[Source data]
* * * *

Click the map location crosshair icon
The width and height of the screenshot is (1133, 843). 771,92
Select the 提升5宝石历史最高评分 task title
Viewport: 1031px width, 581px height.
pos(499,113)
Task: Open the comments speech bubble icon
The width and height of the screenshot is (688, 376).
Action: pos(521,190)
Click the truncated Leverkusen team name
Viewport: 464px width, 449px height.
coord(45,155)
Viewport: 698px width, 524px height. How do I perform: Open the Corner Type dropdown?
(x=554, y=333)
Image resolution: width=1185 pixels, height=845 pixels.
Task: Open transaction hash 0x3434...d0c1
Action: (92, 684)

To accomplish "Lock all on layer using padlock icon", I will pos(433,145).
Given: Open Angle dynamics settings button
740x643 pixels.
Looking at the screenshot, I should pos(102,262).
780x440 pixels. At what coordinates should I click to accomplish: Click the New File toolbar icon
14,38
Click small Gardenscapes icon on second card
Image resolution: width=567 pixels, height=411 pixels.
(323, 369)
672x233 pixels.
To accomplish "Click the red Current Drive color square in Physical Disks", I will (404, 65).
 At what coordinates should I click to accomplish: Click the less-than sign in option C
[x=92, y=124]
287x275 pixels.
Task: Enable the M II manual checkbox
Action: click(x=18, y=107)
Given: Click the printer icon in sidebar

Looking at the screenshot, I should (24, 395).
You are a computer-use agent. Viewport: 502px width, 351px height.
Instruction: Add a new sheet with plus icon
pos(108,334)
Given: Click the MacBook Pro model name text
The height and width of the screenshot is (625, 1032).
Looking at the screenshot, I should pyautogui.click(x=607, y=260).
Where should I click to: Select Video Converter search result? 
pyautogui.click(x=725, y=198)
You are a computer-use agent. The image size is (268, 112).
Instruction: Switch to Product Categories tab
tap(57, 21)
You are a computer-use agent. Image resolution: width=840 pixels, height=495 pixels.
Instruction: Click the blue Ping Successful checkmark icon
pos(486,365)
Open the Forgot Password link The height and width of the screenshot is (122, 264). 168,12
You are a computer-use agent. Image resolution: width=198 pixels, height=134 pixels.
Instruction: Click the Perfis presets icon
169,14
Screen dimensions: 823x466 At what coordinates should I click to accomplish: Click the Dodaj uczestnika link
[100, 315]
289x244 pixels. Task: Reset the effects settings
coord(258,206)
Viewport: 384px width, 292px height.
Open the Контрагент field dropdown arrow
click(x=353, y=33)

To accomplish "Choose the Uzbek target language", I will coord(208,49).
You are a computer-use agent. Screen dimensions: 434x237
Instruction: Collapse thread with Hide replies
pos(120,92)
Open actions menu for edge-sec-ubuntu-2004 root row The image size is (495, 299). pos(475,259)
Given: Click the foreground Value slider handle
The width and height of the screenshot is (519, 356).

* * * *

§ EXERCISE DESCRIPTION
Output all of the data exactly.

§ RESULT OF THIS EXERCISE
Click the map location crosshair icon
The width and height of the screenshot is (1133, 843). 771,92
Select the 提升5宝石历史最高评分 task title
Viewport: 1031px width, 581px height.
pos(499,113)
Task: Open the comments speech bubble icon
The width and height of the screenshot is (688, 376).
Action: pos(521,190)
Click the truncated Leverkusen team name
Viewport: 464px width, 449px height.
coord(45,155)
Viewport: 698px width, 524px height. How do I perform: Open the Corner Type dropdown?
(x=554, y=333)
Image resolution: width=1185 pixels, height=845 pixels.
Task: Open transaction hash 0x3434...d0c1
Action: (92, 684)

To accomplish "Lock all on layer using padlock icon", I will pos(433,145).
Given: Open Angle dynamics settings button
740x643 pixels.
Looking at the screenshot, I should pos(102,262).
780x440 pixels. At what coordinates should I click to accomplish: Click the New File toolbar icon
14,38
Click small Gardenscapes icon on second card
Image resolution: width=567 pixels, height=411 pixels.
(323, 369)
672x233 pixels.
To accomplish "Click the red Current Drive color square in Physical Disks", I will (404, 65).
 At what coordinates should I click to accomplish: Click the less-than sign in option C
[x=92, y=124]
287x275 pixels.
Task: Enable the M II manual checkbox
Action: click(x=18, y=107)
Given: Click the printer icon in sidebar

Looking at the screenshot, I should (24, 395).
You are a computer-use agent. Viewport: 502px width, 351px height.
Instruction: Add a new sheet with plus icon
pos(108,334)
Given: Click the MacBook Pro model name text
The height and width of the screenshot is (625, 1032).
Looking at the screenshot, I should pyautogui.click(x=607, y=260).
Where should I click to: Select Video Converter search result? 
pyautogui.click(x=725, y=198)
You are a computer-use agent. The image size is (268, 112).
Instruction: Switch to Product Categories tab
tap(57, 21)
You are a computer-use agent. Image resolution: width=840 pixels, height=495 pixels.
Instruction: Click the blue Ping Successful checkmark icon
pos(486,365)
Open the Forgot Password link The height and width of the screenshot is (122, 264). 168,12
You are a computer-use agent. Image resolution: width=198 pixels, height=134 pixels.
Instruction: Click the Perfis presets icon
169,14
Screen dimensions: 823x466 At what coordinates should I click to accomplish: Click the Dodaj uczestnika link
[100, 315]
289x244 pixels. Task: Reset the effects settings
coord(258,206)
Viewport: 384px width, 292px height.
Open the Контрагент field dropdown arrow
click(x=353, y=33)

To accomplish "Choose the Uzbek target language", I will coord(208,49).
You are a computer-use agent. Screen dimensions: 434x237
Instruction: Collapse thread with Hide replies
pos(120,92)
Open actions menu for edge-sec-ubuntu-2004 root row The image size is (495, 299). pos(475,259)
Given: Click the foreground Value slider handle
The width and height of the screenshot is (519, 356).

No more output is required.